Saturday, May 2, 2020

You have to kill your perlings

Preface

This blog post deals only with the social and "human" aspects of various technologies. It is not about the technical merits of any programming language or other such tech. If you intend to write a scathing Reddit comment along the lines of "this guy is an idiot, Perl is a great language for X because you can do Y, Z and W", please don't. That is not the point of this post. Perl was chosen as the canonical example mostly due to its prevalence, the same points apply for things like CORBA, TCL, needing to write XML files by hand, ridiculously long compilation times and so on.

What is the issue at hand?

The 90s and early 2000s a lot of code was written. As was fashionable at the time, a lot of it was done using Perl. As open source projects are chronically underfunded, a lot of that code is still running. In fact a lot of the core infrastructure of Debian, the BSDs and other such foundational projects is written in Perl. When told about this, many people give the "project manager" reply and say that since the code exists, works and is doing what it should, everything is fine. But it's really not, and to find out why, let's look at the following graph.

Graph of number of people capable and willing to work on Perl. The values peak at 2000 and plummet to zero by 2020.

As we can see the pool of people willing to work on Perl projects is shrinking fast. This is a major problem for open source, since a healthy project requires a steady influx of new contributors, developers and volunteers. As a first order approximation, nobody under the age of 35 knows how to code in Perl, let alone would be willing to sacrifice their free time doing it.

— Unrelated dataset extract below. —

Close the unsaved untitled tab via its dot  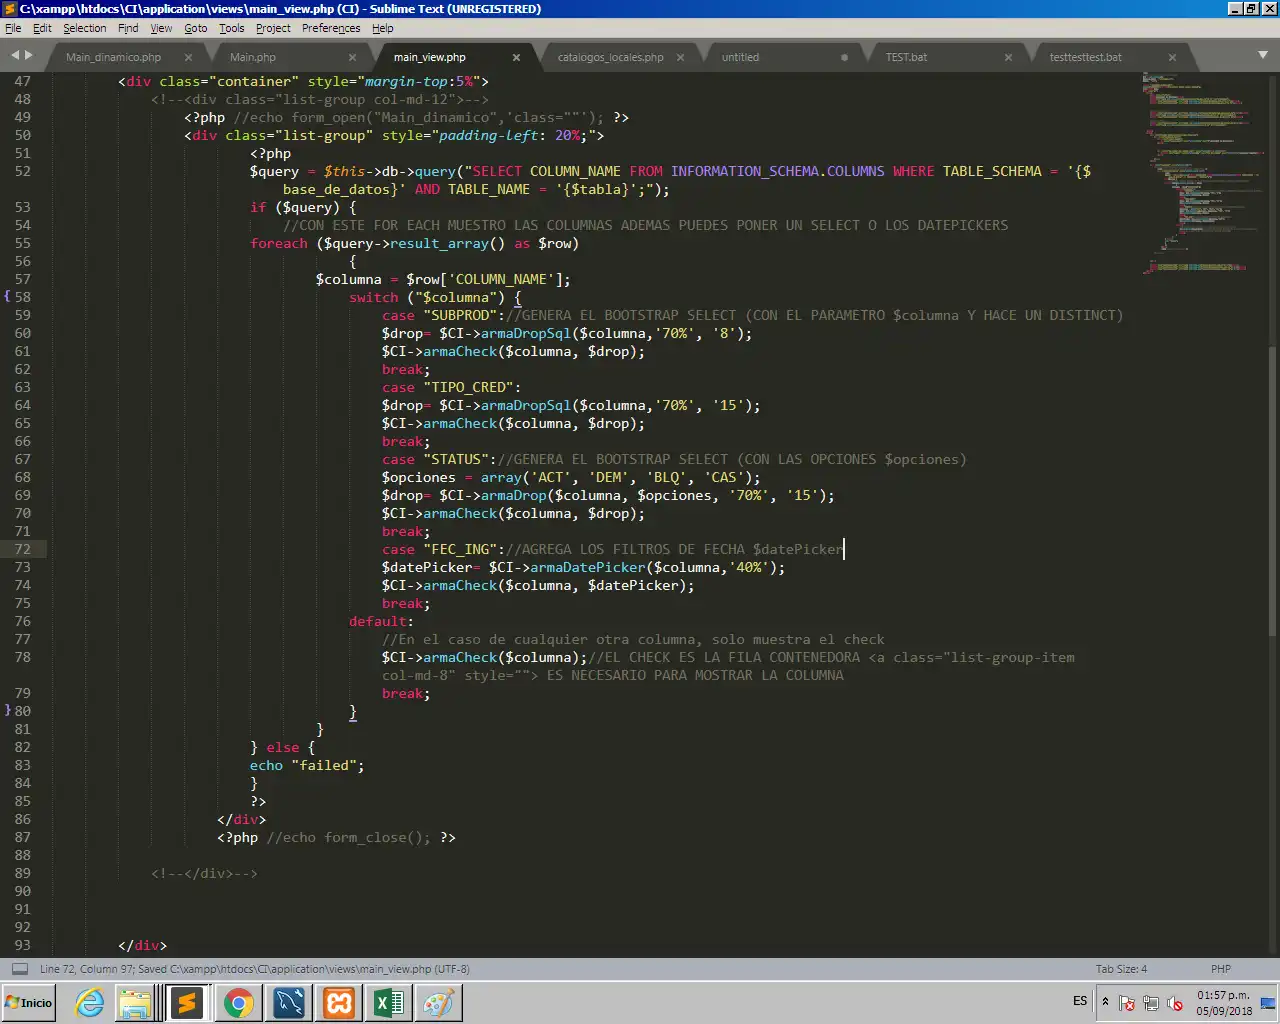pyautogui.click(x=844, y=57)
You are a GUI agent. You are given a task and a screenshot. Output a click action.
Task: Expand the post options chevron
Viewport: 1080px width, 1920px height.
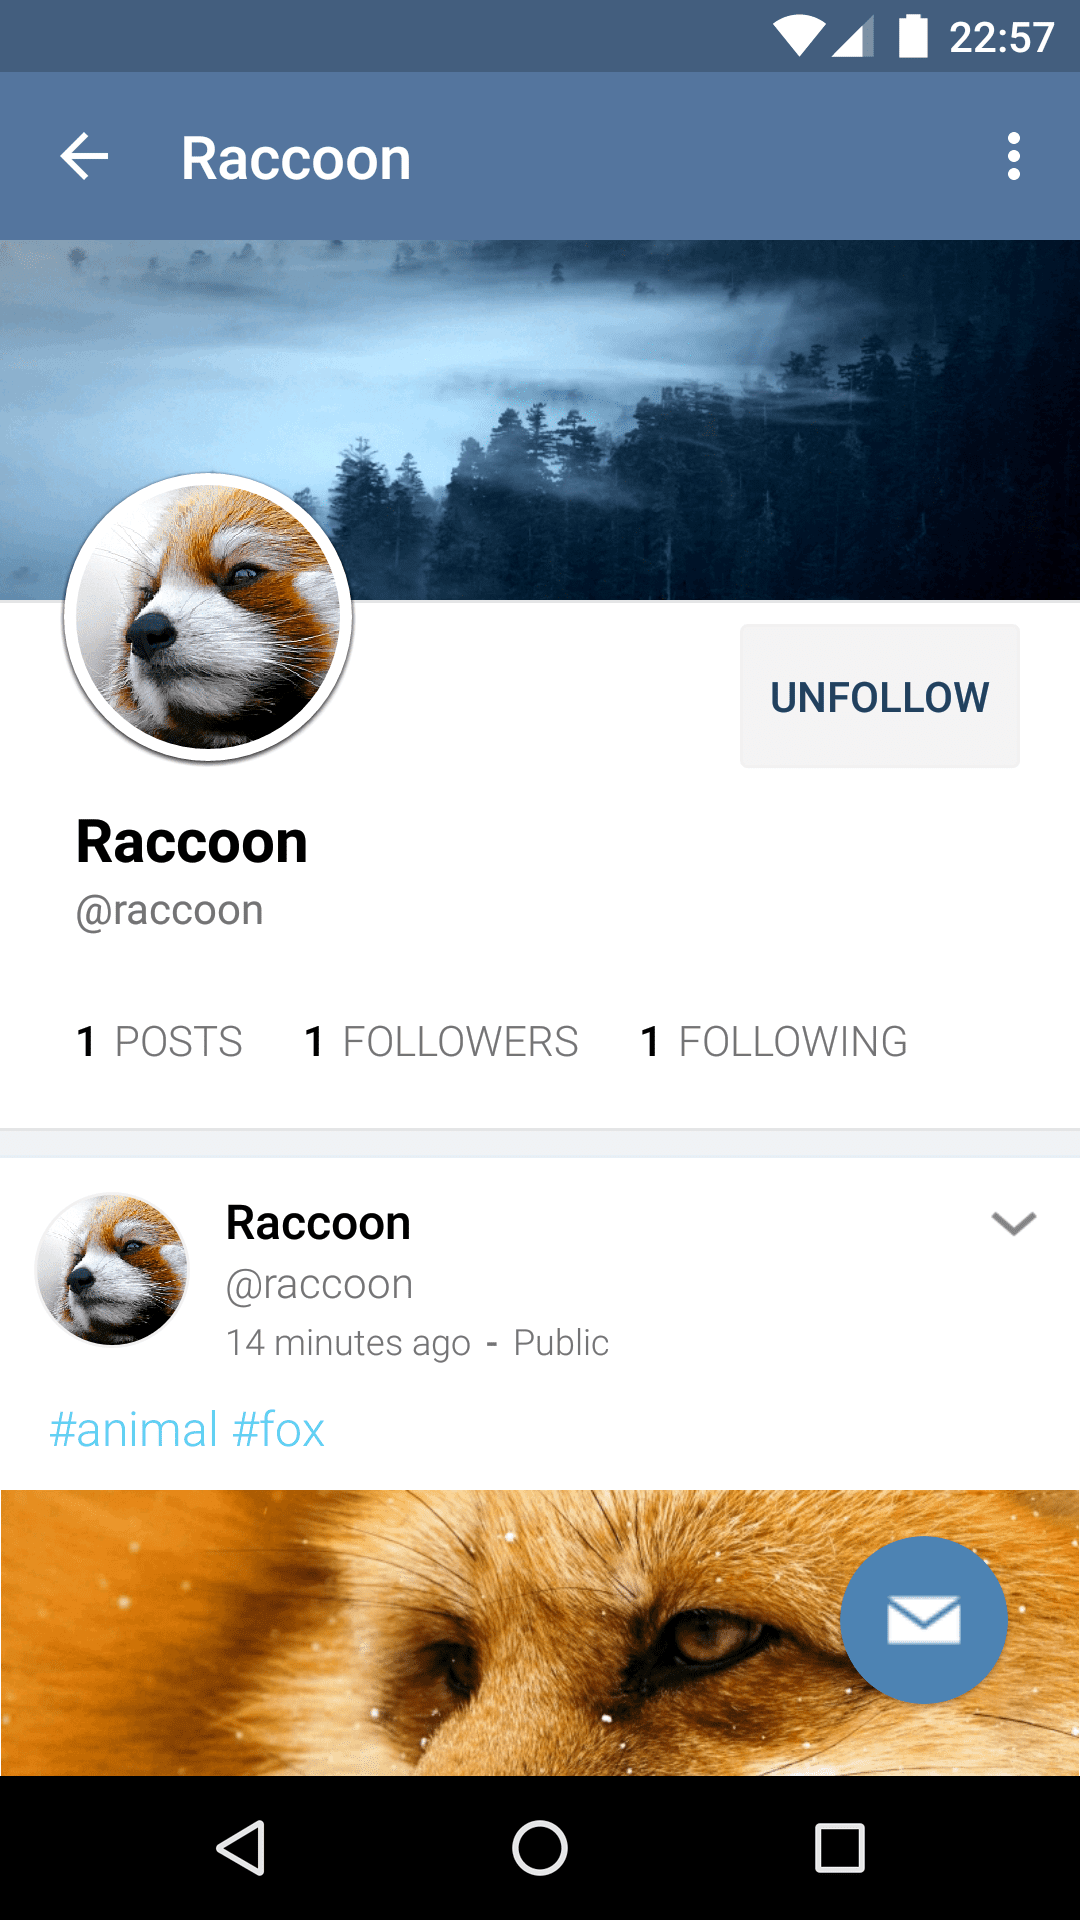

One could go into long debates and discussions about why this is, how millennials are killing open source and how everyone should just "man up" and start writing sigils in their variable names. It would be pointless, though. The reasons people don't want to do Perl are irrelevant, the only thing that matters is that the use of Perl is actively driving away potential project contributors. That is the zeitgeist. The only thing you can do is to adapt to it. That means migrating your project from Perl to something else.

But isn't that risky and a lot of work?

Yes. A lot of Perl code is foundational. In many cases the people who wrote it have left and no-one has touched it in years. Changing it is risky. No matter how careful you are, there will be bugs. Nasty bugs. Hard to trace bugs. Bugs that work together with other bugs to cancel each other out. It will be a lot of hard work, but that is the price you have to pay to keep your project vibrant.

An alternative is to do nothing. If your project never needs to change, then this might be a reasonable course of action. However if something happens and major changes are needed (and one thing we have learned this year is that unexpected things actually do happen) then you might end up as the FOSS equivalent of the New Jersey mayor trying to find people to code COBOL for free.